Of the styles of pocket squares available I like the patterned silk print the best, because it is the most flexible. It is also the most difficult to find apart from Hermes, as the economics of silk printing require longer runs than most sellers find practical. But the combination of a center in one color, edges in another, and patterns adding more interest provides considerable flexibility in the look. Even adherents of the 'cram it in and walk out the door' style see a different result from the same square on different days.
In the photos, an example from Mariano Rubinacci printed with images of Neapolitan ceramics.
Saturday, May 16, 2009
Regular readers know I have a soft spot for champagne cocktails. In this I follow Alfonso XIII of Spain, the man in the gray jacket in the illustration. After leaving his throne for the sake of his continued health in the 1930's, Alfonso spent much of his adult life touring the great hotels of France and Italy. He had some reputation as a dandy and a man who liked his champagne in the bar at the Ritz beginning around noon.

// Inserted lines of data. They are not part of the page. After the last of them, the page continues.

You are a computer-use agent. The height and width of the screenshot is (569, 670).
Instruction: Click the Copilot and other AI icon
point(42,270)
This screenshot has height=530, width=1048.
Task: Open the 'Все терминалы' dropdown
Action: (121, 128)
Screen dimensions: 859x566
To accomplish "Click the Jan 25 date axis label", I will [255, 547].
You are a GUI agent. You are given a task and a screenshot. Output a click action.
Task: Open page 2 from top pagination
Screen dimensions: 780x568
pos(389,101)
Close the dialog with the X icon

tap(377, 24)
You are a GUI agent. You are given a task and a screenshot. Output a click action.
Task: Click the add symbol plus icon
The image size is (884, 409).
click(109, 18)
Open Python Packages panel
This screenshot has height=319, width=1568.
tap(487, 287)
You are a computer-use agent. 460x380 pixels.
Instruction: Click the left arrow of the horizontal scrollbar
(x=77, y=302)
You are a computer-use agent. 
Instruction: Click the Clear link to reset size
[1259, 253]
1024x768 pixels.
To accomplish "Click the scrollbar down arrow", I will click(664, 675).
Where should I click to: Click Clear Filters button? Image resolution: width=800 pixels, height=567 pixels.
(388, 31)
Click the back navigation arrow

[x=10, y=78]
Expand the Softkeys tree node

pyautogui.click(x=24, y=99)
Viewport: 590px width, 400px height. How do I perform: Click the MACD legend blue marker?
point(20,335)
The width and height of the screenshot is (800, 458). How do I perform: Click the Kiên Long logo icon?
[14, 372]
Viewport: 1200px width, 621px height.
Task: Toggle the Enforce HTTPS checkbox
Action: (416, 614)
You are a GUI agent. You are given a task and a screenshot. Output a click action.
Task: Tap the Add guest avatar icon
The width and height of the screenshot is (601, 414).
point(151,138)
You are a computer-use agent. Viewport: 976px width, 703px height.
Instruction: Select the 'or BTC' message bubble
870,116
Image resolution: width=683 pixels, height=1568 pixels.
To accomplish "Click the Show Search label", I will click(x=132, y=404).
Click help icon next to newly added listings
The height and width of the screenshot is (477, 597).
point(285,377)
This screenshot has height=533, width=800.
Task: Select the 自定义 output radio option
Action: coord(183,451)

In that latter at least he was following in his father's footsteps. One of the classic champagne cocktails was invented for King Alfonso XII at the Deauville hotel in Normandy. Herewith, the Alfonso:
Mix a sugar cube, a dash Peychaud’s bitters and 20ml Dubonnet in a champagne flute. Top with cold champagne and garnish with a lemon twist.
Friday, May 15, 2009
Odd waistcoats are usually thought of for fall but they also add considerable versatility to light weight jackets that might otherwise be too cool-wearing for sunny days in the 60's F (17-18 degrees C). And on those days, patterned wool challis can be a good fabric choice.
Now challis cloth has been difficult to find since David Evans left the silk printing business, but worth while. A waistcoat from the stuff can add a medium weight touch of color to a country wardrobe.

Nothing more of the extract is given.